Identifying novel mechanisms of metabolic regulation of cell fate decisions
Intracellular metabolites can regulate important cellular functions including self-renewal and differentiation, but how metabolites exert these regulatory effects is largely unknown. The goal of this research project is to use chemical and genetic approaches to identify the molecular mechanisms by which metabolites control cell fate decisions. By combining hypothesis-driven approaches with unbiased profiling, the proposed systematic assessment of metabolite effectors will identify novel targets of metabolic control and open new avenues for understanding the impact of the cellular metabolome on fundamental cellular processes.
Mechanoregulation of macrophage phagocytosis
Phagocytosis plays a central role in both immunity and tissue homeostasis by enabling the uptake of pathogens and cellular debris. Although much is known about the chemical signals that regulate phagocytosis, how physical properties like rigidity influence the process is poorly understood. This project will leverage recently developed microfabrication technology to determine whether phagocytic cells respond to variations in target stiffness and whether this mechanosensory behavior alters their transcriptional state.
A fundamental question in eukaryotic biology is how organisms transmit their genomes—shuffled but undamaged—across sexual generations. Homologous recombination during meiosis plays a central role in this genetic transmission, but despite over a century of study the underlying molecular mechanisms remain poorly understood because of a paucity of biochemical and structural information. This project will tackle this longstanding challenge by bringing together two labs with complementary expertise in meiotic recombination (Keeney) and structural biology (Patel). These groups will study how recombination-promoting proteins work by combining biochemical and structural studies of purified proteins with novel genetic and cell biology experiments in baker’s yeast and in mice.
Probing the role of inflammatory fatty acid metabolism in innate immune memory formation
The project studies how leukocytes, which make the first line of our immune defenses against invading microorganisms, can “remember” past challenges, such as tissue injury and infection, to respond more aggressively to alike challenges in the future. By combining intravital imaging of antimicrobial leukocyte responses in intact zebrafish larvae with current genetic and epigenetic techniques, we seek to unravel the cellular and metabolic basis of “innate immune memory” formation in a developing vertebrate, whose antibody-based, adaptive immune mechanisms have not yet become operant. The expected insights could open new avenues for modulating leukocyte responses for therapeutic advantage during inflammatory diseases and cancer.

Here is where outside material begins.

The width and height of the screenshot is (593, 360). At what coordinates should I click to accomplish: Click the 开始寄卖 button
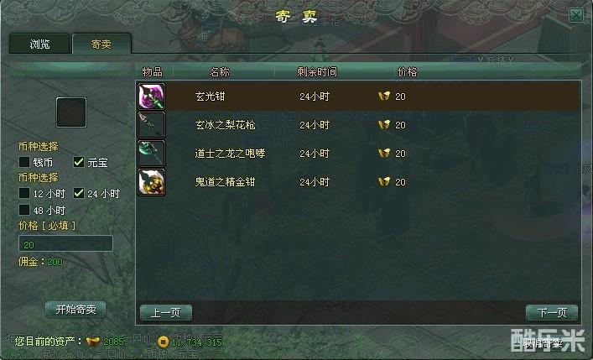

Molecular indexing of chromatin
The overall goal of this research project is to develop new methodology to identify proteins and DNA that interact in 3-dimensional space. Our technology relies on new methods that allow us to uniquely tag and then identify interacting molecules within a population of billions. We will use this new methodology to address fundamental unanswered questions in the transcription and genome integrity fields: we focus on RNA Polymerase II and aim to learn how transcription is regulated in the context of chromatin and how transcription may interfere with DNA replication. Our method is novel, does not require specialized equipment, and can be readily adapted to study any protein that interacts with the genome.
We expect there to be two calls for BRIA pilot projects, and one call for full applications each year. Revisions of projects will be considered as new submissions.